Saturday, January 23, 2021

449. SANTA ANITA '42. From my (unpublished) ENCYCLOPEDIA OF THE NEW YORK STAGE, 1970-1975.

Lani Gerrie Miyazaki, Stephen D. Newman. Photo: Thomas Victor.
SANTA ANITA ’42 [Drama/Asian-Americans/Family/Period/Politics/Race/Romance] A: Allan Knee; D: Steven Robman; S: Jeremy Unger; C: Carol Odits; L: David Sackeroff; P: Chelsea Theatre Center of Brooklyn; T: Chelsea Theatre, Brooklyn Academy of Music (OB); 2/27/75-3/16/75 (32)

One of the major disgraces in American history, the internment of huge numbers of Japanese-Americans during World War II, was brought to national and world attention with increasing outrage in the 70s in books, plays, and films. The first treatment on the New York stage was this flawed drama, set largely at at California’s Santa Anita Racetrack, which was used as a detainment camp from 1942 to the war’s end.

The play focuses on the Japan-born Tamako (Lani Gerrie Miyazaki), who came to America in 1920 to marry, by arrangement, Satoru (Conrad Yama), a man much older than she. She had a son, Michael (Sab Shimono), by him. Michael grows up as the action develops across many short scenes. After he is already mature, she meets and has an affair with a white, American engineer (Stephen D. Newman), who gets her pregnant. Pearl Harbor intervenes, the family is interned, and, among other catastrophes, Michael is killed by camp guards after delivering a fiery speech denouncing American policies.

The ambiguous ending suggests either that Tamako remains to contemplate her future life or that she goes home to Japan.
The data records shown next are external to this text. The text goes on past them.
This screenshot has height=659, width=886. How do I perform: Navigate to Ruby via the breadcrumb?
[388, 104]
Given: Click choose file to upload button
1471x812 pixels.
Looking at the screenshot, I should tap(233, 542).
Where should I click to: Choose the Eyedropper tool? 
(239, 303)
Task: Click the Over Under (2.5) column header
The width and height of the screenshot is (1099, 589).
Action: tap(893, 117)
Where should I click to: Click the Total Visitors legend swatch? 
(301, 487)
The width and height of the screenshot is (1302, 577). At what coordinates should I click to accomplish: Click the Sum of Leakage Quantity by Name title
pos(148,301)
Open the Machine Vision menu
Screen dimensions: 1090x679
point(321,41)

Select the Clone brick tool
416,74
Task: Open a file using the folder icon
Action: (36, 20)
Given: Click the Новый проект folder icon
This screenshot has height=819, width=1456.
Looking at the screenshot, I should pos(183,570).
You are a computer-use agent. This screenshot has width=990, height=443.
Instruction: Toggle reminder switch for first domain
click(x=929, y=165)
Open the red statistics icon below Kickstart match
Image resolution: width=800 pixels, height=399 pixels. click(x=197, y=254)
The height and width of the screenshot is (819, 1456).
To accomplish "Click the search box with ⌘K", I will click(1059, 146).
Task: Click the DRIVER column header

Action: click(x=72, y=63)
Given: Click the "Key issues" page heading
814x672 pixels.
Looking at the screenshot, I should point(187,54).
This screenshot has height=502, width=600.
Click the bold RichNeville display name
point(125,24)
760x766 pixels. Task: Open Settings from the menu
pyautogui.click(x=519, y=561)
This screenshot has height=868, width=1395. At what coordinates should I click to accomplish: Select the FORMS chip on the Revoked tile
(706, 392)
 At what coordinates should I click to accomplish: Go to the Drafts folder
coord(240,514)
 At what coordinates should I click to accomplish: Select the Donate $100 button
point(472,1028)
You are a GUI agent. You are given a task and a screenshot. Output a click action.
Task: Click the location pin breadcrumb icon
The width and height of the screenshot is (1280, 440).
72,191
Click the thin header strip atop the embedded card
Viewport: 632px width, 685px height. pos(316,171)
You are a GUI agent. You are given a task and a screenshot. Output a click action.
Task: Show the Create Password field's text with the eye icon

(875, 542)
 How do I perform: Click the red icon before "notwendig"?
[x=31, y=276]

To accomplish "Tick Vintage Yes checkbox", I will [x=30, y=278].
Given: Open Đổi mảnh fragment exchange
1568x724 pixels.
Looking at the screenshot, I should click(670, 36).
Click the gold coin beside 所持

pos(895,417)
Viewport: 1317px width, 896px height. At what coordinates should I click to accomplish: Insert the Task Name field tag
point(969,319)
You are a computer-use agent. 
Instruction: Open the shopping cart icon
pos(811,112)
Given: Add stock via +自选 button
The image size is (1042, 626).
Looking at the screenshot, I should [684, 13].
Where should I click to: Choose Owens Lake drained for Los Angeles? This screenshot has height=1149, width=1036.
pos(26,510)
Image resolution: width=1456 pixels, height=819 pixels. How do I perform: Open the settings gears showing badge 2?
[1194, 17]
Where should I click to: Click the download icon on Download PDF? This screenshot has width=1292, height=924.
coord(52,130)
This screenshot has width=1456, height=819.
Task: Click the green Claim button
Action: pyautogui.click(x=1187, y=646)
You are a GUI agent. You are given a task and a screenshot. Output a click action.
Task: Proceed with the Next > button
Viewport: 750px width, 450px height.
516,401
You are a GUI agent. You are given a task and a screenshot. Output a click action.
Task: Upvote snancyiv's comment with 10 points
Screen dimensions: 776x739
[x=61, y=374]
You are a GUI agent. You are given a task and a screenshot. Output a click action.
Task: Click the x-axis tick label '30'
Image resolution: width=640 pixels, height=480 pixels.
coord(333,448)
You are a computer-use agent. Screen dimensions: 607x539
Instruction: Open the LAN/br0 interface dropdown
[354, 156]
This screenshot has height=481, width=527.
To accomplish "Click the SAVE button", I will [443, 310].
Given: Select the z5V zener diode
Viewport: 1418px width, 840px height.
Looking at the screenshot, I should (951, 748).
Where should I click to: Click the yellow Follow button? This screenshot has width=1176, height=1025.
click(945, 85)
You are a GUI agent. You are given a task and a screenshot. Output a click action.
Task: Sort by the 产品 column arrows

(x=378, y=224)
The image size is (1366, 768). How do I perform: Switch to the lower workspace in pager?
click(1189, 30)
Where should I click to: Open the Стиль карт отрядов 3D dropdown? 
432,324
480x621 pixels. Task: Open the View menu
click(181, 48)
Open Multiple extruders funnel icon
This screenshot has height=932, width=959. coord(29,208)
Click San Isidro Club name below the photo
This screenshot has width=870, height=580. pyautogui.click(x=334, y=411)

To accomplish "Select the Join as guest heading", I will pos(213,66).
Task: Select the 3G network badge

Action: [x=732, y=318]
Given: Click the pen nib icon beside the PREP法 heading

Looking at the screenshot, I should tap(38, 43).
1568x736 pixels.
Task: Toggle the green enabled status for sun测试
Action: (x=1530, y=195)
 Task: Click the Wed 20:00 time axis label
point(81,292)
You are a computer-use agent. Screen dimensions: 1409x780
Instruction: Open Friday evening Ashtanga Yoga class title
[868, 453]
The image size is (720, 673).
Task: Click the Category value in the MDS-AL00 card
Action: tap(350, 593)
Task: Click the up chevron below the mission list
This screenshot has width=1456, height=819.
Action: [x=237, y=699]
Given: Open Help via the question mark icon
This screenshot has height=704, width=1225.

Throughout, she has been advised by a semi-realistic chorus-like figure, the Teacher (Henry Kaimu Bal), to adapt to life the way a Japanese garden does to its landscape.

Though well performed and directed, the play—despite evidence of writing talent—failed to handle its subject effectively, being “wispy and confusing” and never entirely clear or convincing” to Edith Oliver; lacking in “coherence” and being “simplistic” to Clive Barnes; too “slackly hung together” for Douglas Watt; “unimaginative” to Martin Gottfried; an too melodramatic for Jack Kroll.